[Css-csts] Effects of varying network bandwidth on SLE service instance provision period

Wolfgang.Hell at esa.int Wolfgang.Hell at esa.int
Tue Feb 7 05:35:29 EST 2012


John,

Here is a brief summary of how the current ESA implementation works. As it is
the simpler case, let me start with addressing the offline case:

- Any mission for which we have taken the commitment to provide telemetry
also in offline delivery mode can activate an offline retrieval in parallel
with real-time support, i.e. during a scheduled pass at the given station,
because we include the Offline service instances in the what we refer to as
return spacecraft session on our SLE provider. In other words, a mission
having detected that they missed something in real time can perform the
retrieval during the next pass at that station. The risk is that the
retrieval might be aborted in case the data flow did not complete until the
end of the pass. If that risk is obvious from the beginning, the mission can
talk to the link operator during the pass and request that the offline SIs
will not be removed at the end of the pass. In the vast majority of cases the
extended accessibility of the offline SIs will be granted. We then expect the
mission to let us know when they are done and at that point the SIs will be
removed.

- In case missing data are urgently needed or a pass with the station where
the missing data have been acquired is not scheduled for quite some time, the
offline retrieval can also be requested via voice loop outside a pass of that
mission. The link operator will then load the SIs manually and the mission
can perform the offline retrieval in parallel with real time support of
another mission. Again we expect the mission to tell us when they are done so
that the SIs can be removed again.

- It would also be possible to to schedule offline return session the same
way as real time passes are scheduled. However, at least for the missions we
are currently supporting, offline retrieval is the exception rather than the
rule used to recover from some anomalies encountered during the real time
support. Therefore this possibility is currently not used in practice.

Let me address now the online complete delivery case.

- For most missions using the online complete delivery mode, this is done
only as a precaution. As long as things are working nominally, the rate at
which the mission control system reads the telemetry is at least as high as
the space link rate and therefore no backlog builds up on the provider side.

DIRECTION: Decide whether each statement below agrees with the message on SLE service instance provision, answering yes or no and quoting the words of the message that decide it. 1. A mission can carry out an offline retrieval during a scheduled pass at the station. 2. Scheduling offline return sessions the same way as real-time passes is common practice. 3. For an offline retrieval requested outside a pass, the link operator loads the SIs manually.

RECORD EXCERPTS:
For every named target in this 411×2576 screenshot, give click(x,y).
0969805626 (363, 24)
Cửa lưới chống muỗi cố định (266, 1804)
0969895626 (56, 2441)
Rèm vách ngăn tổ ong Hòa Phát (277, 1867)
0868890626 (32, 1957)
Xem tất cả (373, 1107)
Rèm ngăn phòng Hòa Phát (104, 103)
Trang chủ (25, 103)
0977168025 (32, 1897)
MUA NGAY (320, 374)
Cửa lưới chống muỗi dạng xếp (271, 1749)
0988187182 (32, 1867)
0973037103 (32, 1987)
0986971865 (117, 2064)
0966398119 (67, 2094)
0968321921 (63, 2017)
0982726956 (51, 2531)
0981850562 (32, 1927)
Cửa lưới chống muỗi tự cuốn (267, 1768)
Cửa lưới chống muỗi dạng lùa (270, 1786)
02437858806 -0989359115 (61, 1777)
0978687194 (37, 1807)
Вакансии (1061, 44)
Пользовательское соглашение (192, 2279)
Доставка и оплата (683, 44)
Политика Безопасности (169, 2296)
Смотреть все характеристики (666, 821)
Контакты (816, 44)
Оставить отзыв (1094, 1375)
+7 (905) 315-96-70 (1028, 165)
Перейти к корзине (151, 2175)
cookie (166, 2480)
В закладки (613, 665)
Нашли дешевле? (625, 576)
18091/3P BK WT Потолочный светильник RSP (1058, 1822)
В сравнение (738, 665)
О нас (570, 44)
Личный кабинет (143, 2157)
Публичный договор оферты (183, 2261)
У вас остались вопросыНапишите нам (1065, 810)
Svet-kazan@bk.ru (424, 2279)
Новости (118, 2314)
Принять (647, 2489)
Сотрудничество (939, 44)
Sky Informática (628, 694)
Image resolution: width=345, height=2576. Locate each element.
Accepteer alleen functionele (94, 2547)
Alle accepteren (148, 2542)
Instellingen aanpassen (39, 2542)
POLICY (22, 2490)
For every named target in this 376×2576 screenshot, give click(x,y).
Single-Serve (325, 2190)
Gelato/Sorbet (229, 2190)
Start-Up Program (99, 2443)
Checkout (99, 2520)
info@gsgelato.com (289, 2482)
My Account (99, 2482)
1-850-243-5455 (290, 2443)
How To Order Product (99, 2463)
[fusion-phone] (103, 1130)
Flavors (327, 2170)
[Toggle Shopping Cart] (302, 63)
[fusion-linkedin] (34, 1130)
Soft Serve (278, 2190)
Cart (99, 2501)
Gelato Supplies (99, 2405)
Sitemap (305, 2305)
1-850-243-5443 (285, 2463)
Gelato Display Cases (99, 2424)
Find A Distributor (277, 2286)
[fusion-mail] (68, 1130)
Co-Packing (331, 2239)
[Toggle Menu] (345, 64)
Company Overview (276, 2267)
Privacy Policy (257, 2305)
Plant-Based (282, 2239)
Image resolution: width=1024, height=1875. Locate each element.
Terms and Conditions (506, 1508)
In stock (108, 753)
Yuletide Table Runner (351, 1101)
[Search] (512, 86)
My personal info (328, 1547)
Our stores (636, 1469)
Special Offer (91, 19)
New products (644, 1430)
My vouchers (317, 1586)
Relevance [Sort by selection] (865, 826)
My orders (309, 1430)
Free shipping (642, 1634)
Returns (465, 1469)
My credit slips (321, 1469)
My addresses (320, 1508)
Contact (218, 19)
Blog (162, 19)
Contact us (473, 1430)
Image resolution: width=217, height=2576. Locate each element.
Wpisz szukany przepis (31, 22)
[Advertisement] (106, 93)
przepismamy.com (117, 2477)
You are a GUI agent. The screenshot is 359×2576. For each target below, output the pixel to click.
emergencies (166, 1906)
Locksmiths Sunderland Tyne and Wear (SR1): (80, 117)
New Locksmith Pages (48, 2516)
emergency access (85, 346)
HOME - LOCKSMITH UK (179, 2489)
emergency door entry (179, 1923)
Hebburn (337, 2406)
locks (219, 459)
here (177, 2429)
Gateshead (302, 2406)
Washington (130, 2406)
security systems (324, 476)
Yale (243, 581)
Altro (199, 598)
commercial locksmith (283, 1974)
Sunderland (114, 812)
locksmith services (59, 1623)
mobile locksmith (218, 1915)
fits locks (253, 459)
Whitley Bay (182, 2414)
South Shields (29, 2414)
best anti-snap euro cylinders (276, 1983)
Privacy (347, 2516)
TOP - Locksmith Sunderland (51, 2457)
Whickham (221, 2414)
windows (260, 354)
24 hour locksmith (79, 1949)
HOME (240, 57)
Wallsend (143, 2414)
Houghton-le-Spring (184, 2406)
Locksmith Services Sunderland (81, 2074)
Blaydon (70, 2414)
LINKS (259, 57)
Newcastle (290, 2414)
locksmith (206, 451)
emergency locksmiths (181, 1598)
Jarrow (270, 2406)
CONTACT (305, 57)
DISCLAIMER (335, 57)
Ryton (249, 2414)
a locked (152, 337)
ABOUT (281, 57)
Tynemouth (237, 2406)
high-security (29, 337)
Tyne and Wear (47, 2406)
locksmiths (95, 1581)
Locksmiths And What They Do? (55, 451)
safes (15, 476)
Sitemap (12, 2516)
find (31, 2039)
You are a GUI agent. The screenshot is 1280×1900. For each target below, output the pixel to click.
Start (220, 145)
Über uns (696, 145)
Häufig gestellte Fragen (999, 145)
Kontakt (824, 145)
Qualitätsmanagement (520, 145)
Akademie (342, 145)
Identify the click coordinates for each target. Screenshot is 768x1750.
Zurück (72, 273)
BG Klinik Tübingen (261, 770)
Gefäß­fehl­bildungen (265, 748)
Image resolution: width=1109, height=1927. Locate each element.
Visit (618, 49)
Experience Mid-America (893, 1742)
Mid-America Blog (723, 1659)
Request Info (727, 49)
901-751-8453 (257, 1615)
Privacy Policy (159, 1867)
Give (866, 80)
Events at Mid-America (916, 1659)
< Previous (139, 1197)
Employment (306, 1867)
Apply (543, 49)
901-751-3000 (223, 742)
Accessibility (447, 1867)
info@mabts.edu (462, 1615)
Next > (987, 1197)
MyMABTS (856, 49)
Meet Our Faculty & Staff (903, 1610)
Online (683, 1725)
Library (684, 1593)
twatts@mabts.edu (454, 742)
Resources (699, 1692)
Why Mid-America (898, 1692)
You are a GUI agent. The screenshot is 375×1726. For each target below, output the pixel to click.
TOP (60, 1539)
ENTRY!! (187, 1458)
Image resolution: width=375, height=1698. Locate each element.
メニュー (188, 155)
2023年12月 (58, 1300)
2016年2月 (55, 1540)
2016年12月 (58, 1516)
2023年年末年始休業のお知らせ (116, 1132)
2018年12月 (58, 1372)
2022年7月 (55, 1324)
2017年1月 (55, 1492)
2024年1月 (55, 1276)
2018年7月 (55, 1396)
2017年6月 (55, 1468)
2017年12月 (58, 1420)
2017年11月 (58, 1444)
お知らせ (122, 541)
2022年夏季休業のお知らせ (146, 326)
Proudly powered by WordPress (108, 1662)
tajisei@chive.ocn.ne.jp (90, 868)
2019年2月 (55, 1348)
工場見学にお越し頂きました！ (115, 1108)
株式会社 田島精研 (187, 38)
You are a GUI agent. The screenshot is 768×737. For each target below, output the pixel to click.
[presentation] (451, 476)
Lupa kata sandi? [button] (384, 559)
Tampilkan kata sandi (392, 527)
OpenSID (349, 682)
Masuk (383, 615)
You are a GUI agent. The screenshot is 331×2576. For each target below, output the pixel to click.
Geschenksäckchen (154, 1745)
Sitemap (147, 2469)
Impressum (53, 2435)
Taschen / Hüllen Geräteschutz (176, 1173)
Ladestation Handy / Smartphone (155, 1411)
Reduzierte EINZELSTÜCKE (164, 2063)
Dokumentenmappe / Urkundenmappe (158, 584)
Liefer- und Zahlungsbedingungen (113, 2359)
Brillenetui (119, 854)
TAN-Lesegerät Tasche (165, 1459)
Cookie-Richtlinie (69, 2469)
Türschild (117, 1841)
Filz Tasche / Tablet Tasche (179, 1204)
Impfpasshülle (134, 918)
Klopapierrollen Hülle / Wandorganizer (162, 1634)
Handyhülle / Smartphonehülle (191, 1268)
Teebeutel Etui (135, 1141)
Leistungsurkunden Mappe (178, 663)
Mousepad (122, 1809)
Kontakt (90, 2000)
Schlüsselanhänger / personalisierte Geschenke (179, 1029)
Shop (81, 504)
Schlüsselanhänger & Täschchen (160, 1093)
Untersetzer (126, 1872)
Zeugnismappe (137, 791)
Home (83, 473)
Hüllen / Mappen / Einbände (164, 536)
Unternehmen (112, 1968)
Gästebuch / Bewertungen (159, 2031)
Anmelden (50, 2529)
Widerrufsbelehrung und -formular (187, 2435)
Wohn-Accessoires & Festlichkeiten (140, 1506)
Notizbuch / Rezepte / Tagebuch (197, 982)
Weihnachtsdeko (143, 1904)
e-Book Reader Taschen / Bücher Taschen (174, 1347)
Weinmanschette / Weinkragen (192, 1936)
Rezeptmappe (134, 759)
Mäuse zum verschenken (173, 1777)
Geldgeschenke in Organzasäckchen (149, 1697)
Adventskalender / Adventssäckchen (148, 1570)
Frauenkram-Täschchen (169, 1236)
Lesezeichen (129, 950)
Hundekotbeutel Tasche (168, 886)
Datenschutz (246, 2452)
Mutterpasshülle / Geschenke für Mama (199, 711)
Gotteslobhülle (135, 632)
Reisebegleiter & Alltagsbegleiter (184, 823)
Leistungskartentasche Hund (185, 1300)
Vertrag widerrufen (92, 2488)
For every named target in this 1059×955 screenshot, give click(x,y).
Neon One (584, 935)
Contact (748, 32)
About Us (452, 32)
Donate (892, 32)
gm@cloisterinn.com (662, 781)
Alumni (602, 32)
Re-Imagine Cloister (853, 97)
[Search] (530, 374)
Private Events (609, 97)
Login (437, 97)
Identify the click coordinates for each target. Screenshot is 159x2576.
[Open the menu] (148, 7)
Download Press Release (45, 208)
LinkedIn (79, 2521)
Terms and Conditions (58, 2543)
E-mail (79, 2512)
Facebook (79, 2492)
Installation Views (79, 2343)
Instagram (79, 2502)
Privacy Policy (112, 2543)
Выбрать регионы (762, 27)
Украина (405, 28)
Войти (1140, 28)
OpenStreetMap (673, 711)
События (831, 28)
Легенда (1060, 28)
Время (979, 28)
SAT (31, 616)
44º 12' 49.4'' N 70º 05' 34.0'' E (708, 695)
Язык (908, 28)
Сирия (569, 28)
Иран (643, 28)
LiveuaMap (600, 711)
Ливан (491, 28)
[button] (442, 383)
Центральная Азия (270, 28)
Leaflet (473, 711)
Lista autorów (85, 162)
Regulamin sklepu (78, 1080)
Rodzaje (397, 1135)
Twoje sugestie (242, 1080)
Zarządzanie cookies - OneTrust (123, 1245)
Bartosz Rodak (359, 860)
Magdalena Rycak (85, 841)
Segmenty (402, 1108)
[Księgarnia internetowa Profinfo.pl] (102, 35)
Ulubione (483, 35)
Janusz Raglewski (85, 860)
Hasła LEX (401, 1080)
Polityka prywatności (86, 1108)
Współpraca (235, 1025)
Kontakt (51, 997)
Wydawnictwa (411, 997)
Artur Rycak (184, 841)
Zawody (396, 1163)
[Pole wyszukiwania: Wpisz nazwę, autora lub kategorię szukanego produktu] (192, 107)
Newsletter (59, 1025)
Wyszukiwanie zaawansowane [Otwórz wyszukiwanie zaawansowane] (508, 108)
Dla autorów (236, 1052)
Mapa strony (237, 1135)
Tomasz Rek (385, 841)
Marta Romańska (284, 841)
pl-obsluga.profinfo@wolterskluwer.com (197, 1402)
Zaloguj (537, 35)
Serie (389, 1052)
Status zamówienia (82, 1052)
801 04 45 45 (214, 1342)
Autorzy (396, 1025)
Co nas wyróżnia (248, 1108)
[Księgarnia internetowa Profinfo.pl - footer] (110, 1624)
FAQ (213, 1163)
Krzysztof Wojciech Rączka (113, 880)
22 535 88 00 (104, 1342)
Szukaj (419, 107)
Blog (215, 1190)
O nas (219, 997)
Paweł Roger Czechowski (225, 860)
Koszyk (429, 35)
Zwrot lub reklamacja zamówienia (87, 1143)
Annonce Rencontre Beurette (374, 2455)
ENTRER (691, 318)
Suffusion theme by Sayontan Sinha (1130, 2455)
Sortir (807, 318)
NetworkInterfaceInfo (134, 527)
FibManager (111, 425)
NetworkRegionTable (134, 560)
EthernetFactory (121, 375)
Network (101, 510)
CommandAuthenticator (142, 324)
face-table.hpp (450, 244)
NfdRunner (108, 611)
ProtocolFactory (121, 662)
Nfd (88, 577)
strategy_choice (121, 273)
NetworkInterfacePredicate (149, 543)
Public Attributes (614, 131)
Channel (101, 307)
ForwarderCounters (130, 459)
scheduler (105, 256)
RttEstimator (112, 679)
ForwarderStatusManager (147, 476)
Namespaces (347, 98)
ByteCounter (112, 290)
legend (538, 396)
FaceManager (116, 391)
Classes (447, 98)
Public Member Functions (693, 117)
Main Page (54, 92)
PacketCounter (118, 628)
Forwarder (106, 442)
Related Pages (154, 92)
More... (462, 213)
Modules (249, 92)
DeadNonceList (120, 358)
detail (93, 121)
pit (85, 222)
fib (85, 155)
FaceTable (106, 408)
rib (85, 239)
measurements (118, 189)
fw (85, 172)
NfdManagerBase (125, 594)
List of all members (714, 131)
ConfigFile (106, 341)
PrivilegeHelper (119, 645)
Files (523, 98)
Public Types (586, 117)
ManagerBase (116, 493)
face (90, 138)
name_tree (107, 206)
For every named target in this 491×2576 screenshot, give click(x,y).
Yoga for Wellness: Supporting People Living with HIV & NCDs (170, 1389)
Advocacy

COMPLETE RESPONSE:
1. Yes: "can activate an offline retrieval in parallel with real-time support, i.e. during a scheduled pass at the given station"
2. No: "Therefore this possibility is currently not used in practice."
3. Yes: "The link operator will then load the SIs manually"